Document extract:
★ ★ ★ ★ ★

Makes sense, I've already started a block-next anyway.

So is this an R-b or A-b or nothing for now?

Kevin
Stefan Hajnoczi March 8, 2023, 5:24 p.m. UTC | #7
On Wed, Mar 08, 2023 at 12:42:11PM +0100, Kevin Wolf wrote:
> Am 07.03.2023 um 15:18 hat Stefan Hajnoczi geschrieben:
> > On Tue, Mar 07, 2023 at 09:48:51AM +0100, Kevin Wolf wrote:
> > > Am 01.03.2023 um 17:16 hat Stefan Hajnoczi geschrieben:
> > > > On Fri, Feb 03, 2023 at 08:17:28AM -0500, Emanuele Giuseppe Esposito wrote:
> > > > > Remove usage of aio_context_acquire by always submitting asynchronous
> > > > > AIO to the current thread's LinuxAioState.
> > > > > 
> > > > > In order to prevent mistakes from the caller side, avoid passing LinuxAioState
> > > > > in laio_io_{plug/unplug} and laio_co_submit, and document the functions
> > > > > to make clear that they work in the current thread's AioContext.

★ ★ ★ ★ ★

(Rows of pointing data)

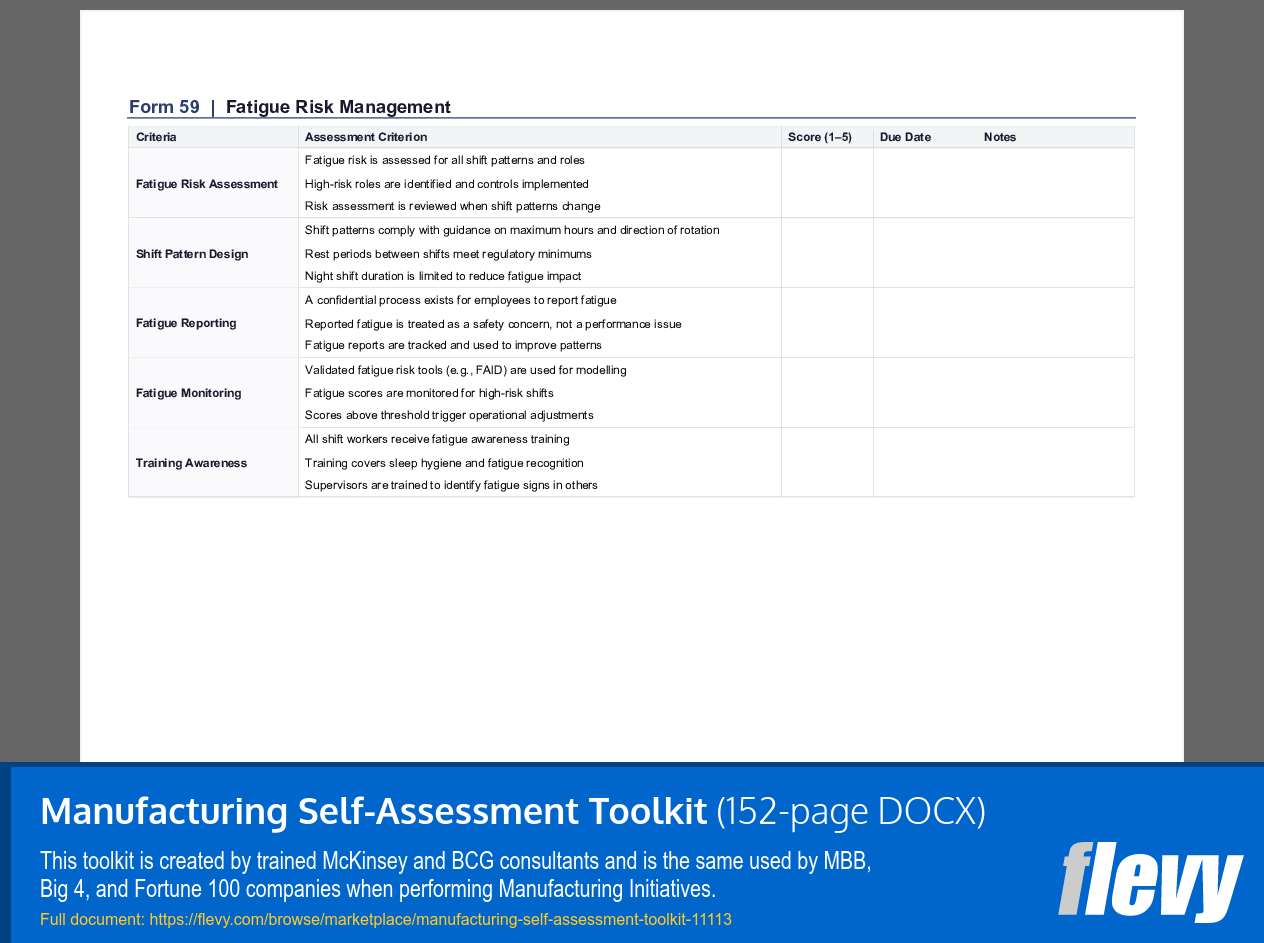This screenshot has height=943, width=1264.
Task: Select the Criteria column header
Action: pos(156,137)
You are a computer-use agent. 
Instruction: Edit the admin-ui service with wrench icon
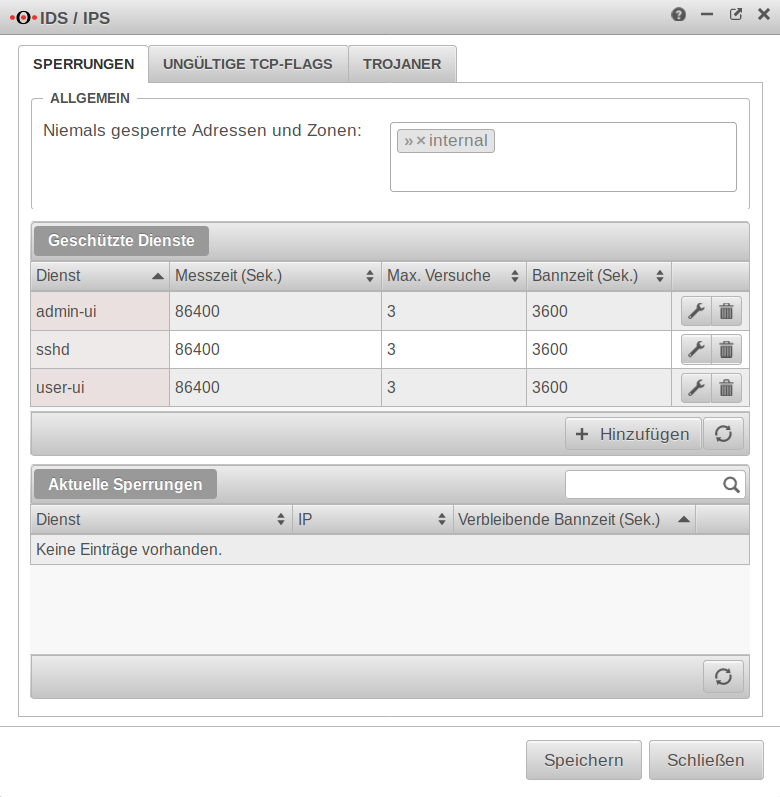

★ ★ ★ ★ ★

Task requirements:
[a] In the patch discussion, reproduce the stretch from "Makes sense, I've" through "current thread's LinuxAioState.", substituting "async" for "asynchronous".
[b] Convert every line of the rows of pointing data into a Markdown table with the columns "No." and "Line", omitting blank lines and excluding the pictures.

Task-by-task answers:
[a]
Makes sense, I've already started a block-next anyway.

So is this an R-b or A-b or nothing for now?

Kevin
Stefan Hajnoczi March 8, 2023, 5:24 p.m. UTC | #7
On Wed, Mar 08, 2023 at 12:42:11PM +0100, Kevin Wolf wrote:
> Am 07.03.2023 um 15:18 hat Stefan Hajnoczi geschrieben:
> > On Tue, Mar 07, 2023 at 09:48:51AM +0100, Kevin Wolf wrote:
> > > Am 01.03.2023 um 17:16 hat Stefan Hajnoczi geschrieben:
> > > > On Fri, Feb 03, 2023 at 08:17:28AM -0500, Emanuele Giuseppe Esposito wrote:
> > > > > Remove usage of aio_context_acquire by always submitting async
> > > > > AIO to the current thread's LinuxAioState.

[b]
| No. | Line |
|---|---|
| 1 | This screenshot has height=943, width=1264. |
| 2 | Task: Select the Criteria column header |
| 3 | Action: pos(156,137) |
| 4 | You are a computer-use agent.  |
| 5 | Instruction: Edit the admin-ui service with wrench icon |